Pitheculites Temporal range: Miocene PreꞒ Ꞓ O S D C P T J K Pg N

Scientific classification
- Kingdom: Animalia
- Phylum: Chordata
- Class: Mammalia
- Infraclass: Marsupialia
- Order: Paucituberculata
- Family: †Abderitidae
- Genus: †Pitheculites Ameghino, 1901
- Type species: Pitheculites minimus Ameghino, 1902
- Other species: Pitheculites chenche Dumont and Bown, 1987 Pitheculites ipururensis Stutz et al., 2022 Pitheculites rothi Marshall, 1990

= Pitheculites =

Extinct genus of abderitid metatherian

Pitheculites is an extinct genus of abderitid metatherian that lived in South America during the Miocene epoch.

== Desciption ==
Pitheculites ipururensis possessed a wider hypoconulid shelf on the M_{2} and a longer cristid posterior to the metaconid compared to any other member of Pitheculites.

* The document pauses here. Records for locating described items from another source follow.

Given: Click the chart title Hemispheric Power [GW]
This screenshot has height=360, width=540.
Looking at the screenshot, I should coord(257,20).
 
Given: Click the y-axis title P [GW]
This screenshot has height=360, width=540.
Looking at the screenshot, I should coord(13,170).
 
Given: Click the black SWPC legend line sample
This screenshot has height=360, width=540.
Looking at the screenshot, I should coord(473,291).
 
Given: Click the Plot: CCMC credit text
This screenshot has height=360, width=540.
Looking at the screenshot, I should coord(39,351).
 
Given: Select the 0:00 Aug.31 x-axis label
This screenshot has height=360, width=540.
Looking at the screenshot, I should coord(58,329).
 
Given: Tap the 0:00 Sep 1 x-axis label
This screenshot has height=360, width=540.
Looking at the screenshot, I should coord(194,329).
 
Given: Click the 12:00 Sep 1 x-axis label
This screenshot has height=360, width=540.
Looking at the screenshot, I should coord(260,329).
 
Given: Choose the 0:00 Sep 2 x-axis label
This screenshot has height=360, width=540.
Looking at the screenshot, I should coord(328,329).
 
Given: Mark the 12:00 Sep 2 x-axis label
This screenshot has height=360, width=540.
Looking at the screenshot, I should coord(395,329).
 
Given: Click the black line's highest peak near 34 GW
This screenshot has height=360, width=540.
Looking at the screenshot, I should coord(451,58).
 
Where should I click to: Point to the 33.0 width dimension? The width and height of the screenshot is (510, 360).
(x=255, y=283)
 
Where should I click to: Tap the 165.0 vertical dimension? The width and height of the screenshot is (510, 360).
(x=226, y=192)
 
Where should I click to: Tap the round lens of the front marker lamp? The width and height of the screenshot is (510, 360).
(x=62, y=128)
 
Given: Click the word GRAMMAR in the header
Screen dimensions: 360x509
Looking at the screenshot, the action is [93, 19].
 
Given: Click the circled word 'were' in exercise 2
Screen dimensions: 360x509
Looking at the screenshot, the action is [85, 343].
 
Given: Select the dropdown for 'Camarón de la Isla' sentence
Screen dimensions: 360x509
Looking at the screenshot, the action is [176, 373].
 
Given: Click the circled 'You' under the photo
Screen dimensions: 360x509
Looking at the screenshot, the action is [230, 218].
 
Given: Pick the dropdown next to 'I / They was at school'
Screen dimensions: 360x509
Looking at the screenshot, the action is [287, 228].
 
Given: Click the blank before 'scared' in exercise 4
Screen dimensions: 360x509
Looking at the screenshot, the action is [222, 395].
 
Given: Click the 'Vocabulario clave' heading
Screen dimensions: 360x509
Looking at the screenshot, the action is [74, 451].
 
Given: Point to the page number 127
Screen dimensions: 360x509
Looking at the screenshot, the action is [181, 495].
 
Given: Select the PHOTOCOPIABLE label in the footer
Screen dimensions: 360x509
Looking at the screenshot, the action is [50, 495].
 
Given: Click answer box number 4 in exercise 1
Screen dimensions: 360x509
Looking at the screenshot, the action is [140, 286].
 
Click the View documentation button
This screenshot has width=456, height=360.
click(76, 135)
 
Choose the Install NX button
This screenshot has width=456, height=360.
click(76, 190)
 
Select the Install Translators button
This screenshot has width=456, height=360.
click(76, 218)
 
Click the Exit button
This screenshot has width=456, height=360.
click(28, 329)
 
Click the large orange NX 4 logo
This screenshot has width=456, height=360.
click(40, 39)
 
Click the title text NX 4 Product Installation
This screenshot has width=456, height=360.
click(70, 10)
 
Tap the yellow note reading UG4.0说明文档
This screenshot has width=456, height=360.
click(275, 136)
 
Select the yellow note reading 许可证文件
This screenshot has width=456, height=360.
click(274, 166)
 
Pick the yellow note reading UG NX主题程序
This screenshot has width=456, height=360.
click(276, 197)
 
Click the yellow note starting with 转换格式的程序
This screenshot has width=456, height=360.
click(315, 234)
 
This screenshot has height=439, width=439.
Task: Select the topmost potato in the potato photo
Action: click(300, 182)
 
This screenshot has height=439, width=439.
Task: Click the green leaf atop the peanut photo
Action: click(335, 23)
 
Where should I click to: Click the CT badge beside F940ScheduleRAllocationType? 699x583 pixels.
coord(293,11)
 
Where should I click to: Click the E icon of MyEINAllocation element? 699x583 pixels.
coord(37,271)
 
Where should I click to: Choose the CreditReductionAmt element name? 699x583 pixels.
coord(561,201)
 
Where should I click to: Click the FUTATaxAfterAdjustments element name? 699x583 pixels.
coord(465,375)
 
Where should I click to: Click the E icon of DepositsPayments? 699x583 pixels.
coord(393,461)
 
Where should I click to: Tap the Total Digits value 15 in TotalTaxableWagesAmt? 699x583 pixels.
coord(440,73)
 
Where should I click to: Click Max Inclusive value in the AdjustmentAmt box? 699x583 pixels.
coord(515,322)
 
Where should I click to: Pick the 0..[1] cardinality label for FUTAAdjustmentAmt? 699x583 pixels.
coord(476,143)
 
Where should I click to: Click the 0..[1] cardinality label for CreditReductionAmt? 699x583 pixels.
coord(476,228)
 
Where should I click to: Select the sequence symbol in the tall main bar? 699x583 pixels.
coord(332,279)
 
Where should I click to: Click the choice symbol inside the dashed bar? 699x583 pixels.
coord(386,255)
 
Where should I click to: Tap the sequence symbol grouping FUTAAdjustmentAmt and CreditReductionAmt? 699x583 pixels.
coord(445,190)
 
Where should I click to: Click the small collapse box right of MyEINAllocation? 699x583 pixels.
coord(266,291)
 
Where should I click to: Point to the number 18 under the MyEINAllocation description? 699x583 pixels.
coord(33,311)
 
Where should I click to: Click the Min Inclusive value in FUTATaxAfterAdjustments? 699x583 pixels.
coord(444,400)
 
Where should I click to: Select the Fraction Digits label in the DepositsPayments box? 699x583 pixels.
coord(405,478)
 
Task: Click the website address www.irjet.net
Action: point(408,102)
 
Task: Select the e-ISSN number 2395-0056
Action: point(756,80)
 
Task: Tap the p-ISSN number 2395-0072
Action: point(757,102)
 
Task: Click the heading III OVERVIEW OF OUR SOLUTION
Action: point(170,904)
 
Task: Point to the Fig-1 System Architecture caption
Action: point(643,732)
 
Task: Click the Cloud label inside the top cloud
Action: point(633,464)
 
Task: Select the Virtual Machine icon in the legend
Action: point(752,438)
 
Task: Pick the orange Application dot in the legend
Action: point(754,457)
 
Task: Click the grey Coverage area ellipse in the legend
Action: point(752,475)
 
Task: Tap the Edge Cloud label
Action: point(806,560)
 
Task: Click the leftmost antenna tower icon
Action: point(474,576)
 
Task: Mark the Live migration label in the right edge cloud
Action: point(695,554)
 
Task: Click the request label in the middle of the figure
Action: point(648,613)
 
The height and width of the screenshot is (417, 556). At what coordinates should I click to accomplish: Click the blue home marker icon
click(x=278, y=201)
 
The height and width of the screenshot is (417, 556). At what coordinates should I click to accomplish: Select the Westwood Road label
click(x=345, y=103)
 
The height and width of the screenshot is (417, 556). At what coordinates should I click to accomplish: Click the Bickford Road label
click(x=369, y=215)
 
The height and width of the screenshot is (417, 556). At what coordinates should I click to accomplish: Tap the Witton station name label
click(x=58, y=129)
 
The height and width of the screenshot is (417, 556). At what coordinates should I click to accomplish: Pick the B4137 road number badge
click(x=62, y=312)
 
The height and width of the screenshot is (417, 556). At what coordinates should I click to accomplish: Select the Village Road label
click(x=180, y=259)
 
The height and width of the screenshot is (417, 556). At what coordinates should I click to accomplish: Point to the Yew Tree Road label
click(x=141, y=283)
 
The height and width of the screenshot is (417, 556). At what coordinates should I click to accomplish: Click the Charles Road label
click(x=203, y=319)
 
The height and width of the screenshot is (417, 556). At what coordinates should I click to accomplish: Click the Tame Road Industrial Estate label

Pitheculites rothi had a more quadrangular and broader M_{2} relative to P. ipururensis. Like Pitheculites chenche, P. ipururensis had a cuspid-like entocristid on the M_{1}, distinguishing it from Pitheculites minimus, whose M_{1} had a crestid-like entocristid. P. ipururensis differed from P. chenche because its had a crestid-like postentocristid in M_{1}.